Action item: Report how many lines below include "agent", giving the figure alone.

START Extracted entries

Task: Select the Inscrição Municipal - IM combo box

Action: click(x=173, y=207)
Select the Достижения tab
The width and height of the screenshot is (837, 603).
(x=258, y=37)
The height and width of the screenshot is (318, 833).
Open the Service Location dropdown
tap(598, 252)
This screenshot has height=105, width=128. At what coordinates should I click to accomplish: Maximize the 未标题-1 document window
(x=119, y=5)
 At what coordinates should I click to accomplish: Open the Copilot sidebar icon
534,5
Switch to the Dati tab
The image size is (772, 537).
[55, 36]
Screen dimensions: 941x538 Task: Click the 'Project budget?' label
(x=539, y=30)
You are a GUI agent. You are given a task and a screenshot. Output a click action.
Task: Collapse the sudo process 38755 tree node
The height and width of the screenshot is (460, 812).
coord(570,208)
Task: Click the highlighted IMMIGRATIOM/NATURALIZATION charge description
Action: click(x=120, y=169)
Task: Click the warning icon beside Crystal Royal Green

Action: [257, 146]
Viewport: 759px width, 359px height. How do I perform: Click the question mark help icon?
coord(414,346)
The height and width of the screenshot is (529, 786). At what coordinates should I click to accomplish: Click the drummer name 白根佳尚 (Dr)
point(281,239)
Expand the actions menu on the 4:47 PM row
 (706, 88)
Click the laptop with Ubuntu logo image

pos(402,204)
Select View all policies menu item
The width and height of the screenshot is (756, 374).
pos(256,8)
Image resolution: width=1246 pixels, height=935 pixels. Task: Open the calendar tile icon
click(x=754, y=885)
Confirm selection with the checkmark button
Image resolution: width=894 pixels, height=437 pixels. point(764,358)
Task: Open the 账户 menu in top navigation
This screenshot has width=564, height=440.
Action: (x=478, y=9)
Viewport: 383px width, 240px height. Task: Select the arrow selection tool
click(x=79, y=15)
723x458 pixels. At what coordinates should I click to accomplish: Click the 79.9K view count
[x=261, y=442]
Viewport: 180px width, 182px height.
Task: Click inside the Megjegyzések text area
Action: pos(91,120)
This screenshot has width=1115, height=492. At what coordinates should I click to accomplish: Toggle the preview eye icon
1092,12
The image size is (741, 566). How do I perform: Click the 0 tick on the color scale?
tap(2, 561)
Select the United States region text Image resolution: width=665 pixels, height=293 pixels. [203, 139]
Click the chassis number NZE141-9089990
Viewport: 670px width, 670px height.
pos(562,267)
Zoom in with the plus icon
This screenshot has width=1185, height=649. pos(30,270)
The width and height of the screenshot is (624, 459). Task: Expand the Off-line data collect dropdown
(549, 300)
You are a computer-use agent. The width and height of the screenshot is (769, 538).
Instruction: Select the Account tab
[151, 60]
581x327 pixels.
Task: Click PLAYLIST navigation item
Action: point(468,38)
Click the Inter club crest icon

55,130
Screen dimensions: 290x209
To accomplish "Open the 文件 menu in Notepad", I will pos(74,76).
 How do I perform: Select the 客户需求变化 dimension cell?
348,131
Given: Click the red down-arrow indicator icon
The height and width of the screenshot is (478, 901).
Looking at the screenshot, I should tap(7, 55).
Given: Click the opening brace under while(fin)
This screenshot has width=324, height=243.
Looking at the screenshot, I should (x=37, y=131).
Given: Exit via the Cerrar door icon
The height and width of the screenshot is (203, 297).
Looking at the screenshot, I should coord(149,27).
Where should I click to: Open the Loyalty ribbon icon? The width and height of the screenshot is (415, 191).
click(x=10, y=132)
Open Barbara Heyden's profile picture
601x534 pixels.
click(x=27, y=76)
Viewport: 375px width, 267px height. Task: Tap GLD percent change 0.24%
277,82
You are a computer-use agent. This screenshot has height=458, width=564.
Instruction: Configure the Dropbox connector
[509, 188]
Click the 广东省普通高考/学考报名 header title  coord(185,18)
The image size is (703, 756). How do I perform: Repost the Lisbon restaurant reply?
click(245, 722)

END Extracted entries

Response for this exercise: 3